Agir pour le bien commun
Dans les prochaines semaines, soyons
attentifs aux discours que nous tiendra le gouvernement Couillard par
l'intermédiaire de ses principaux ténors économiques que sont les ministres
Martin Coiteux et Carlos Leitao. Écoutons-les pour constater si l'existence des
inégalités de revenus et la taxation des rentiers du capital seront dans leur
discours. J'en doute.
Ces économistes de grands talents ont été formés
selon les théories économiques classiques et néo-classiques. Traditionnellement
des approches ne faisant aucune place aux inégalités sociales et économiques
dans leurs modèles. Il n'est pas étonnant qu'une pétition circule au Québec issue
des associations d'étudiants en économie pour revendiquer une plus grande
diversité des cursus de cours dans nos universités en économie. Les
associations étudiantes plaident pour une plus grande collaboration entre
toutes les sciences humaines et sociales. C'est dans l'air du temps!
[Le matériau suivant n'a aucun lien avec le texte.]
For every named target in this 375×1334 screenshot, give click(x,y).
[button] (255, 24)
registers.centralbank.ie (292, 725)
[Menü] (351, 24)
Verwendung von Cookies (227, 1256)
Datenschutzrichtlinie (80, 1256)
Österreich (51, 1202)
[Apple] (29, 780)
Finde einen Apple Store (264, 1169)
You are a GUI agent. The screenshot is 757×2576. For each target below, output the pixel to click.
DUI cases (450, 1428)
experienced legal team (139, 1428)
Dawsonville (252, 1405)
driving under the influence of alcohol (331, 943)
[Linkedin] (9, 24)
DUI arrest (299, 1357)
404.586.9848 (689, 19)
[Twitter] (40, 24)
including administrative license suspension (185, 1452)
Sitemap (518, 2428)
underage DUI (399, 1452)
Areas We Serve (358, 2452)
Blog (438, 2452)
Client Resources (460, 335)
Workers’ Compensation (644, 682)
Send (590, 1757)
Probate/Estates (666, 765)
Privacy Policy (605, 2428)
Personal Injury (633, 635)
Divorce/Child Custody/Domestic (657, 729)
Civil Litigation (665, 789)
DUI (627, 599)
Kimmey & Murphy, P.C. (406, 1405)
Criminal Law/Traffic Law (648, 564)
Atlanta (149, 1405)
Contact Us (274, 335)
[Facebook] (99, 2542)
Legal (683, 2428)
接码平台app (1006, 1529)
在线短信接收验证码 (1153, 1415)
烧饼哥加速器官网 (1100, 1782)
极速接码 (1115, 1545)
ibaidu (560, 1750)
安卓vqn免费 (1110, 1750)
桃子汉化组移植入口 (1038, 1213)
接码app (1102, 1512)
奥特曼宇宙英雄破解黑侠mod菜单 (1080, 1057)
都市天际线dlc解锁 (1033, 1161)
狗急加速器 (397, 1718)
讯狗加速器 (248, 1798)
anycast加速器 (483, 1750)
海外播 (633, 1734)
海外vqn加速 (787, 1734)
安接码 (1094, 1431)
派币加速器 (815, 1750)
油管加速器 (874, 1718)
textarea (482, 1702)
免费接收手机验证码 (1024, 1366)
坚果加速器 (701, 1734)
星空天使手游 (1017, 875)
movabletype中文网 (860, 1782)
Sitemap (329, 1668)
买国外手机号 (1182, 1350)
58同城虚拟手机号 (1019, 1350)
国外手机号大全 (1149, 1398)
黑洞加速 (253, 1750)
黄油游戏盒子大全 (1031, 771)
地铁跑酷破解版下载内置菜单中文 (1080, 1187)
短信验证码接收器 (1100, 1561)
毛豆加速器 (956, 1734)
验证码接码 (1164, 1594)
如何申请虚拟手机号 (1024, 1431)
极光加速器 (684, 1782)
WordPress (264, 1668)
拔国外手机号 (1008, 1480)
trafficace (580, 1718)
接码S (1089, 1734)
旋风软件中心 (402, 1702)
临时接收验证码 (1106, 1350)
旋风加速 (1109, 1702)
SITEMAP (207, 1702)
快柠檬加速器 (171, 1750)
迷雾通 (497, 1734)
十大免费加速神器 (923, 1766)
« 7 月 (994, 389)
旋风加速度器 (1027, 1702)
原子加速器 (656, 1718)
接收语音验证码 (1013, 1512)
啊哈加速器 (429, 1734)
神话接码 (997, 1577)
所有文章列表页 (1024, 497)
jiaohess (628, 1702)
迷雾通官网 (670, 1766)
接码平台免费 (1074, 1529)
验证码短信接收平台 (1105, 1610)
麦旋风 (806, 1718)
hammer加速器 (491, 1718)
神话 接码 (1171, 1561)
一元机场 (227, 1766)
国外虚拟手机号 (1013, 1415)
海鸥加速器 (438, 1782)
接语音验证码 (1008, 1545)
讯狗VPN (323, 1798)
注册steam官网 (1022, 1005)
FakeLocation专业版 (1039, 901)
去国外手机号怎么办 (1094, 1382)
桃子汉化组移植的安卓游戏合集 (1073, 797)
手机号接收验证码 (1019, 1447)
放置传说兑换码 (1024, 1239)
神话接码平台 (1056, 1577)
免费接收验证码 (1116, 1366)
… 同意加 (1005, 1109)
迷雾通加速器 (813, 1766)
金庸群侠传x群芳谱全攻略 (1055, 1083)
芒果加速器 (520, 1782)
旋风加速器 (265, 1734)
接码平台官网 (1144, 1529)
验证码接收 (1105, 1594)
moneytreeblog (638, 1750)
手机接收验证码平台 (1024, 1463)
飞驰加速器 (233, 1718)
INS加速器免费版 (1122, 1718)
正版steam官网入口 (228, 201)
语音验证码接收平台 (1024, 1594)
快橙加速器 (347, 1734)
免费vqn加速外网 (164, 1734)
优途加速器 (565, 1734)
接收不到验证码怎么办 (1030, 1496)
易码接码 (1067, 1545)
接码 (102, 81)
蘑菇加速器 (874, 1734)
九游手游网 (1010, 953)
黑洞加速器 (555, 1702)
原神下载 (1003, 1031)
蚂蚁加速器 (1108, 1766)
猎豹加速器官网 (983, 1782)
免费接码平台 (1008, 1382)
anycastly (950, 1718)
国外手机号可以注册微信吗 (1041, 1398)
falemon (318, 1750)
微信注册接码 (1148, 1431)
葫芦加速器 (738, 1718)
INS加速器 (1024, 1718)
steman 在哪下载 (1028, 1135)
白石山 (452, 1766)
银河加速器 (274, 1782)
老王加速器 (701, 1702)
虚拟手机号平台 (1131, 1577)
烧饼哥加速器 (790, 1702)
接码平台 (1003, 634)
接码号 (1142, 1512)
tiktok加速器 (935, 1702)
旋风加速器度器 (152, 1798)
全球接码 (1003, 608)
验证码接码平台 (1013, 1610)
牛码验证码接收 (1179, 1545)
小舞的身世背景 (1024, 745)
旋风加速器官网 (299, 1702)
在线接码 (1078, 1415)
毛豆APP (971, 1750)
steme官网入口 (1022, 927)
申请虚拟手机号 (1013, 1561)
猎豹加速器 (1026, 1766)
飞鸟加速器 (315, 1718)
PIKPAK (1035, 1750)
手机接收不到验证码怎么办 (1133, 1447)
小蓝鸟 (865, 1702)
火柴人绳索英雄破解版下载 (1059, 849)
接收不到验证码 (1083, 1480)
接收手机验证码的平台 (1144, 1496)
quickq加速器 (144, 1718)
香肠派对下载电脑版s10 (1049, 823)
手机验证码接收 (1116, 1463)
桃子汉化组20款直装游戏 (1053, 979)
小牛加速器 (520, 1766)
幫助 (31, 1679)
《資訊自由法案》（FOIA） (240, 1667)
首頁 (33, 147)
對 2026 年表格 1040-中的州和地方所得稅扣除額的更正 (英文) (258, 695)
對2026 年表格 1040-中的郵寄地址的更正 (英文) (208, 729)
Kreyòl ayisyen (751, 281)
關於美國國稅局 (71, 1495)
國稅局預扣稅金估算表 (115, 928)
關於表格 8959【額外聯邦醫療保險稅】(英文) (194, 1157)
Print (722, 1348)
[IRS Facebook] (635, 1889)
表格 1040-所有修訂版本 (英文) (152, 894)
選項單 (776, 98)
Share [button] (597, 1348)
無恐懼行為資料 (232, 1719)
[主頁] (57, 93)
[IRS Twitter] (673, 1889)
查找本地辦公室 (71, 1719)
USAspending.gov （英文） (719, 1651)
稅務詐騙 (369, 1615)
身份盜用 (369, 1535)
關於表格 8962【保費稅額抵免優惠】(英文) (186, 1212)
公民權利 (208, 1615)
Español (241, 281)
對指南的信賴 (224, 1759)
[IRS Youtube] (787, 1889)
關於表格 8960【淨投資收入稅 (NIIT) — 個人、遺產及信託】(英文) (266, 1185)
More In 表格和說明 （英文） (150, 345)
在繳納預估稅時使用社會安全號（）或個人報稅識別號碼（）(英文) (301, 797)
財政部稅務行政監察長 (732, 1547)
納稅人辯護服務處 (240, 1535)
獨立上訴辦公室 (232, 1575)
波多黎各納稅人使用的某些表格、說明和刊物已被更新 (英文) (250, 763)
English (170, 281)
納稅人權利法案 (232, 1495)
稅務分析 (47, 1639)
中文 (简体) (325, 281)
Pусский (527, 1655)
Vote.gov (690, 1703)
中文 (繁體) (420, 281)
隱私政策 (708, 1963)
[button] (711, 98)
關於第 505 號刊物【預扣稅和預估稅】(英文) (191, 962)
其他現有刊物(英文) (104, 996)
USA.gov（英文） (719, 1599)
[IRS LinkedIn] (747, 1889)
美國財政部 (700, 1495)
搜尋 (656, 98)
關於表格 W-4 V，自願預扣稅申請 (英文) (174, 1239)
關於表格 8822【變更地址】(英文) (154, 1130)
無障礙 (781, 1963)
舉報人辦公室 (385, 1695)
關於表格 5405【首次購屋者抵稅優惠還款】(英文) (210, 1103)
Chose certaine, le 1 % des plus riches
qui s'enrichissent plus rapidement avec leurs rentes du capital que les 99 %
qui doivent vivre de leur travail ont tout à gagner d'une politique d'austérité
budgétaire et du ralentissement des dépenses de l'État et les 99 % de la
population continueront de s'appauvrir et de voir leur planète mourir à petit
feu au gré de l'appât du gain de ce puissant 1 %. Le passé dévorera
l'avenir...
Lectures recommandées :
Thomas Piketty, Le capital au XXIe siècle, Paris, éditions du
Seuil, 2013, 632 p.
Alain Noël et Miriam Fahmy, Dir, Miser sur l'égalité : l'argent, le
pouvoir et la liberté, Montréal, Fides, 2014, 271 p.